Eat food. Not too much. Eat more plants.

That first statement might raise a few eyebrows. Surely anything we eat, by definition, is food? Not so. As Pollan shockingly shows, we stopped eating food in the West several decades ago, and began to eat 'nutrients' instead. As part of an ongoing 'reductionism' which gets applied to almost everything. our foods have been picked apart to analyse specific ingredients (in isolation) which are said to harm us or to help us. Politics, big business, whether the food 'industry' - which it has become as most of our food is now manufactured rather than, well, allowed to grow, graze or roam - or the 'health industry' have all benefitted from the 'un' food revolution. The individual consumer pays the price in terms of soaring rates of heart disease, cancer, obesity, type 2 diabetes and more. The planet and future generations pay the price in terms of depleted soil, the rapid fall in biodiversity and an unsustainable way of life. Our non-food is another way we are killing the planet. And ourselves.

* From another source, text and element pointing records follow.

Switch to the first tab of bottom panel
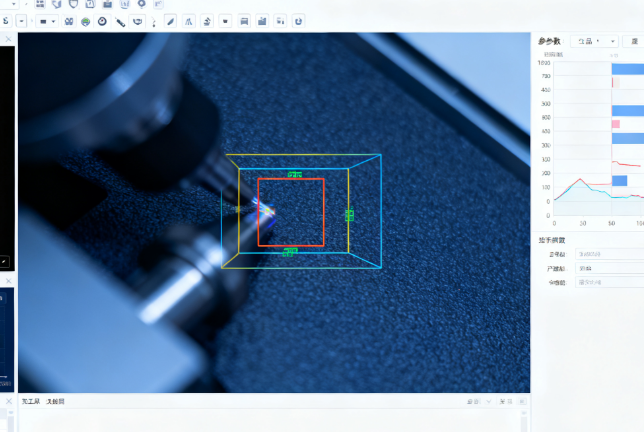This screenshot has width=644, height=432. [x=31, y=401]
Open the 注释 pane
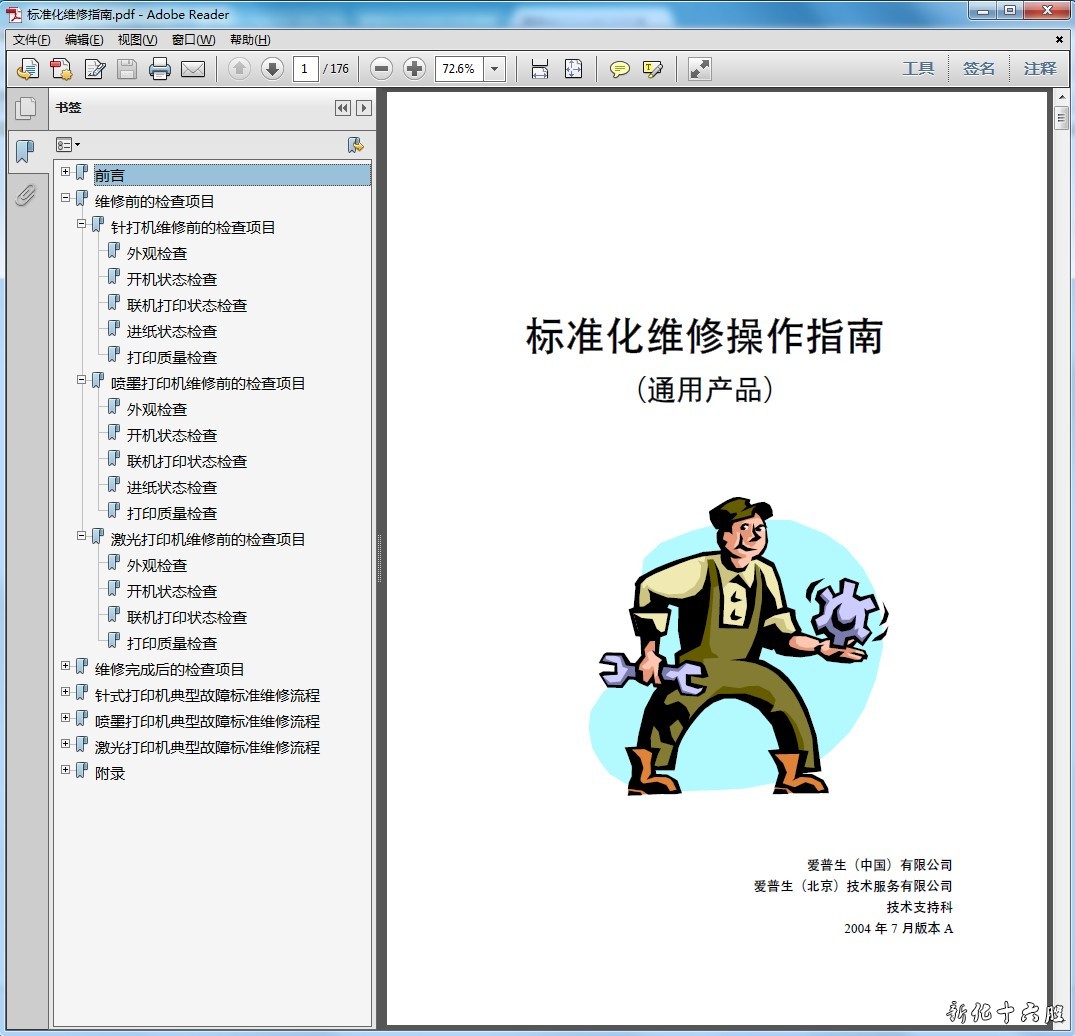 1039,69
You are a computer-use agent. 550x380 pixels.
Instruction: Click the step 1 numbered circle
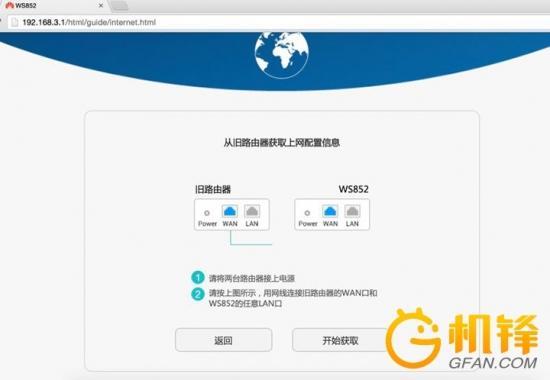198,278
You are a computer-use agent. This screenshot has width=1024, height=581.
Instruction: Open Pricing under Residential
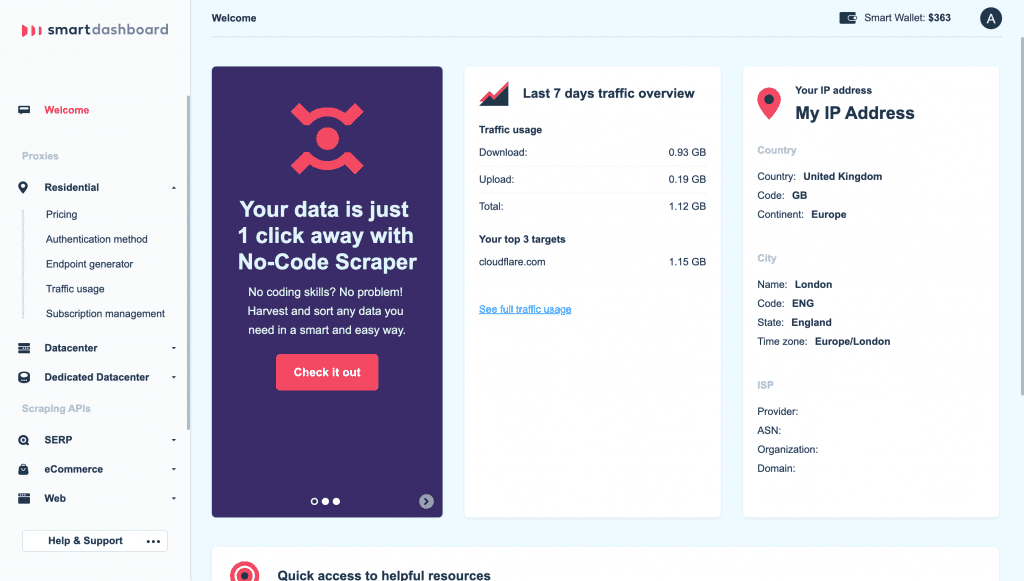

Pollan's book shows elegantly and easily how much our food has changed. He urges us not to follow faddy diets which all look at food through single nutrient zealotry - eg 'the Atkins Diet' 'the GI' diet 'the Omega 3 diet'. Look at the labels on any 'packaged' food. A loaf of bread rarely contains the ingredients your great grandmother would have recognised. Not only are there a whole host of 'enriching' additives and 'nutrients' - designed to replace those which should have been naturally within the original foodstuff but which modern farming techniques and agri-breeding for yield rather than anything else has stripped away - but the food will have been subjected to processes further depleting it of its goodness.

We literally consume more of our 'food' because it is giving us less in the way of 'nutrients', as Pollan says, the 'Western diet' manages an unheard of own goal - obesity coupled with malnourishment or deficiency!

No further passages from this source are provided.